---------- Input records

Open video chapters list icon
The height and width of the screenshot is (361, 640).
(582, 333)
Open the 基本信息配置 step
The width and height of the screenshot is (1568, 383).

--------------------

§ What needs to be done
Lines of the data above that include the string "Open" must each be copied.

§ Response area
Open video chapters list icon
Open the 基本信息配置 step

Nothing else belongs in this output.